Test out your new Ubuntu installation by selecting it in the GRUB menu (it should be the default choice from now on if you don’t make a selection within so many seconds). Again, if everything went smoothly, you should be presented with the log-in screen (if you opted to to input your password every time) and finally, the Ubuntu desktop. You’re now free to do pretty much whatever it is you want to. One task you should immediately perform is making sure all new security updates are installed.
Ubuntu Removal & Reclaiming Disk Space Instructions
It’s certainly possible to break the dual-boot configuration if you either plan on starting Ubuntu from scratch or if you simply got tired of having to manage two operating systems on your machine. Whatever the case may be, the steps to do so are really easy as long as you follow the instructions here!
Before deleting any partition, you always want to make sure that you have saved all of your important data onto another storage device. Once you delete the partition, it will be really hard to recover the data. In other words, make absolutely sure every piece of important data residing within your Ubuntu installation is backed up!
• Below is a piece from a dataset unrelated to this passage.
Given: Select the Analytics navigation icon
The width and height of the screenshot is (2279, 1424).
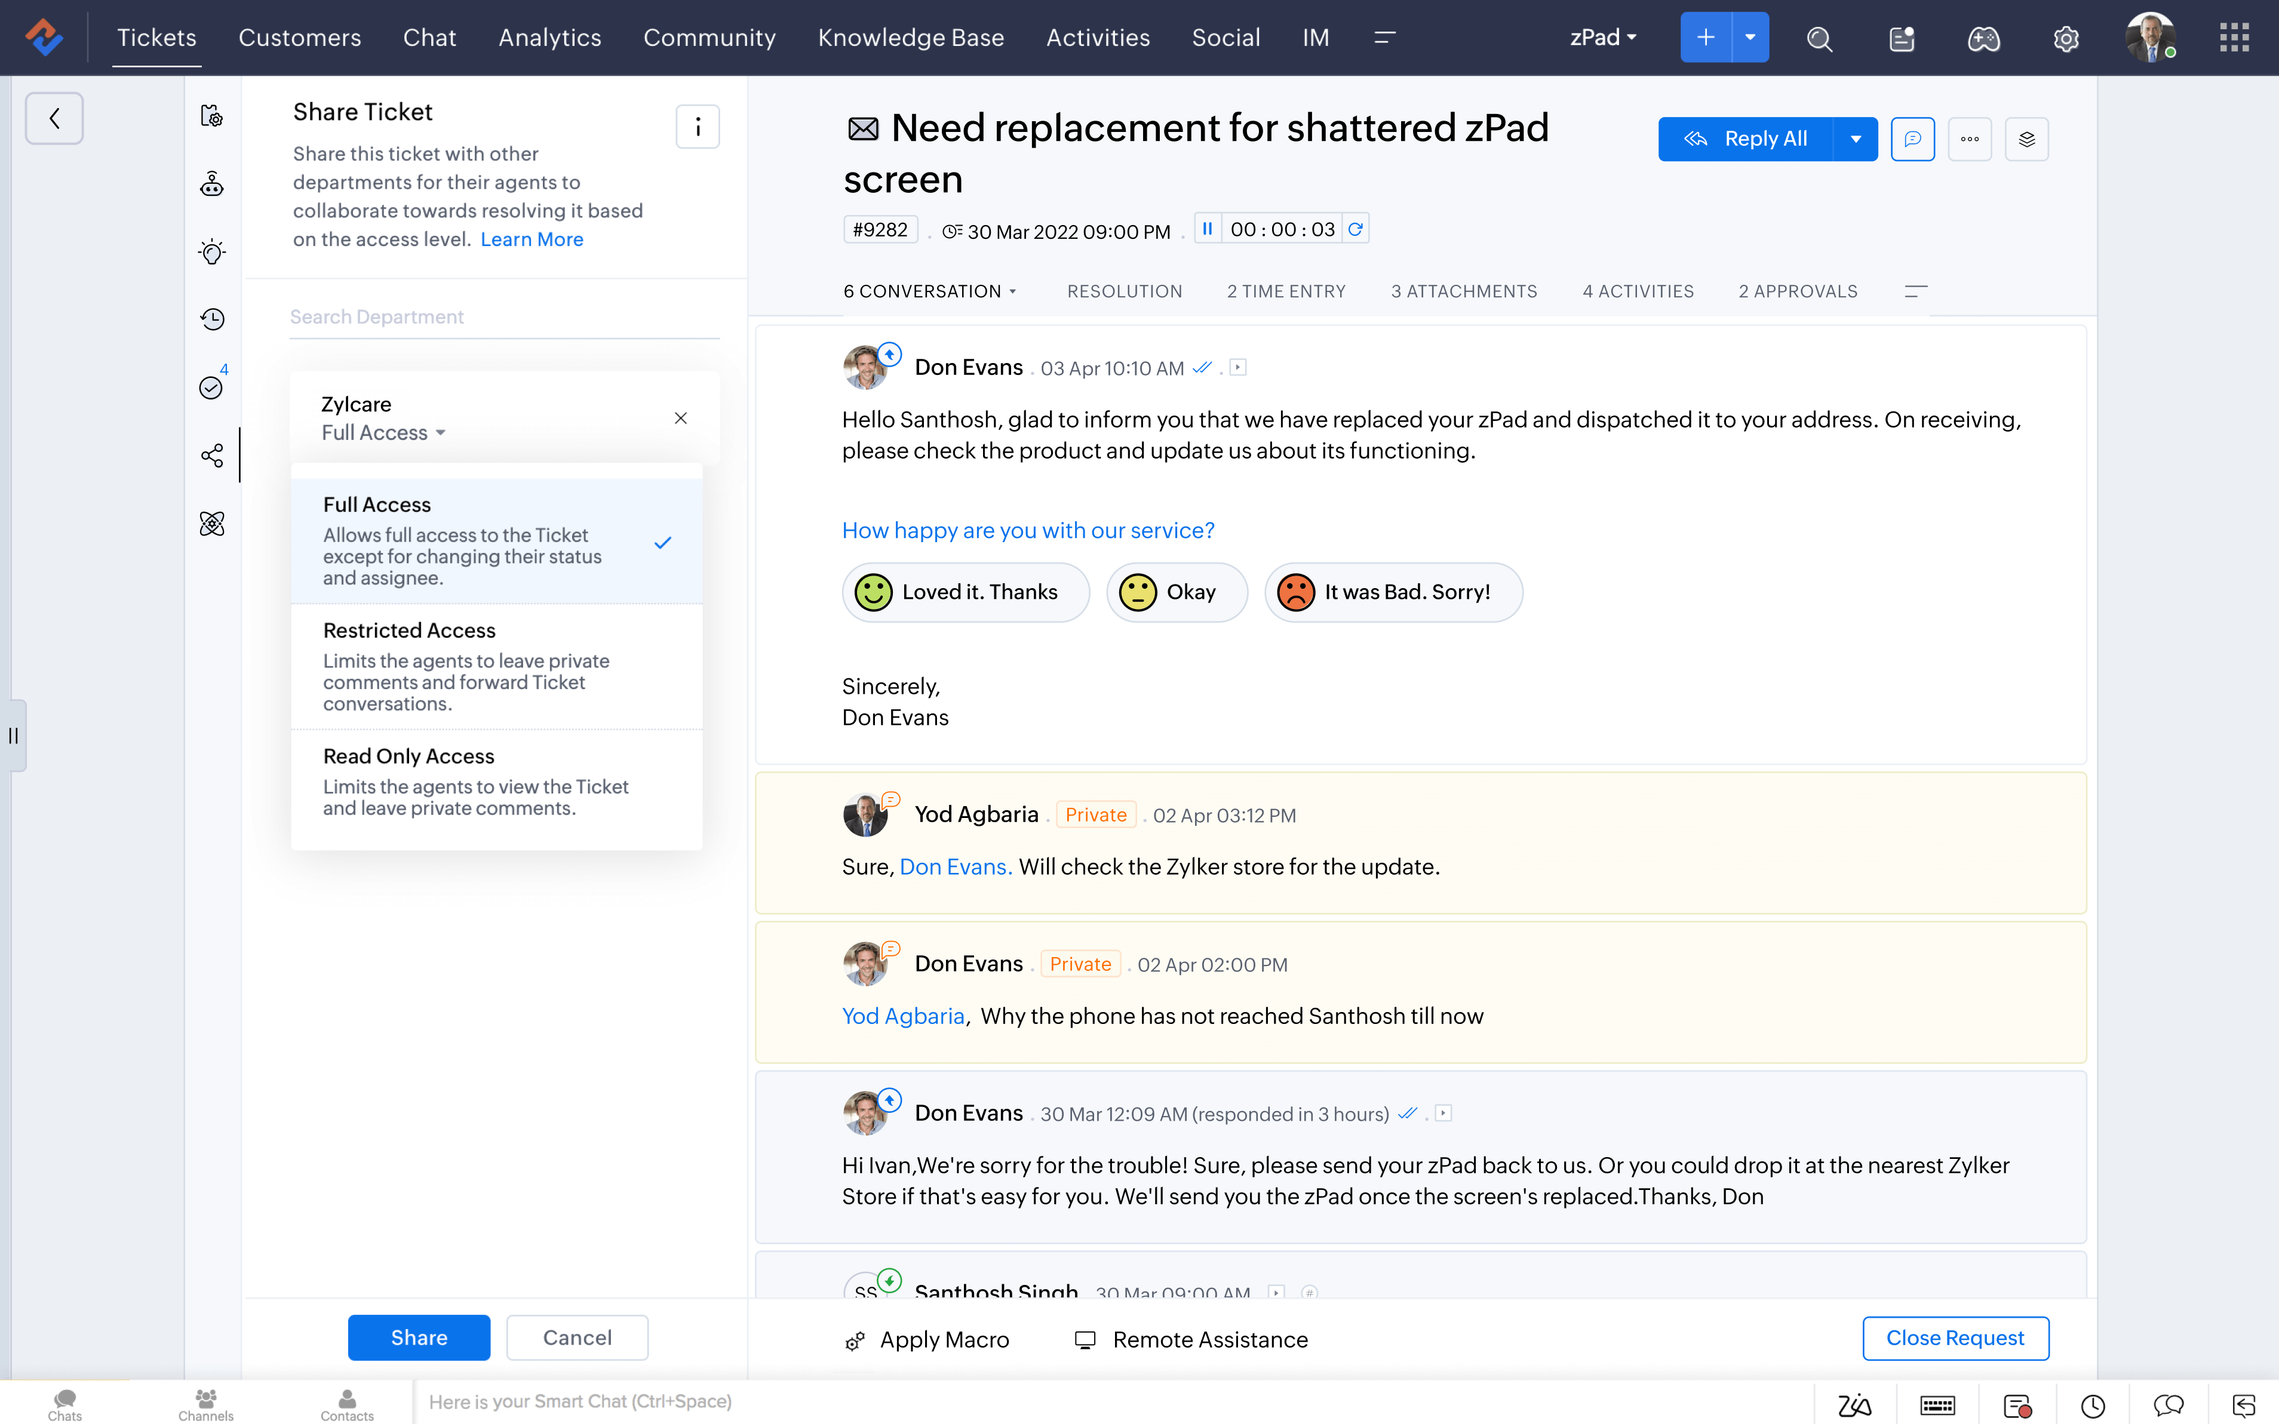Looking at the screenshot, I should 549,36.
With the bootloader issue out of the way, we can now focus our task on reclaiming the used disk space of Ubuntu. The GRUB removal process simply disallowed us from booting back into Ubuntu. The data, however, is still available .For that, we head back into Easeus Partition Manager. You should see the swap and the main Ubuntu partitions. We want to delete them and then merge them back onto our main Windows partition (the original partition we took space from in the beginning). In other words, we want to undo all of our steps in preparing for the Ubuntu installation and start back right where we were before.
Here is a picture of how it should look at the moment:
Select the main Ubuntu partition and hit the Delete button at the top. Ignore the warning about losing your data and whatnot (you backed up your important data already, right?). Perform the same procedure on the swap partition. With those two partitions deleted, you should now have one chunk of unallocated space.
Don’t hit Apply yet because we now need to extend our main Windows partition to take over this chunk of unallocated space. Select your Windows partition (C:) and hit the Resize/Move button. Simply drag the partition arrow in the picture completely to the right so that it occupies the unallocated space. Remember, we dragged it to the left earlier to create a separate partition. We now drag it to the right to reclaim that space. After you hit the OK button, you should now see that you are right back to where you started from in the beginning.
Once you have confirmed that everything looks good, hit the Apply button to restart the computer and have the changes applied.
When you are back inside Windows, check either within Easeus Partition Manager, My Computer, or Disk Management to ensure that your Ubuntu disk space has been properly merged with your Windows partition. That’s all there is to it!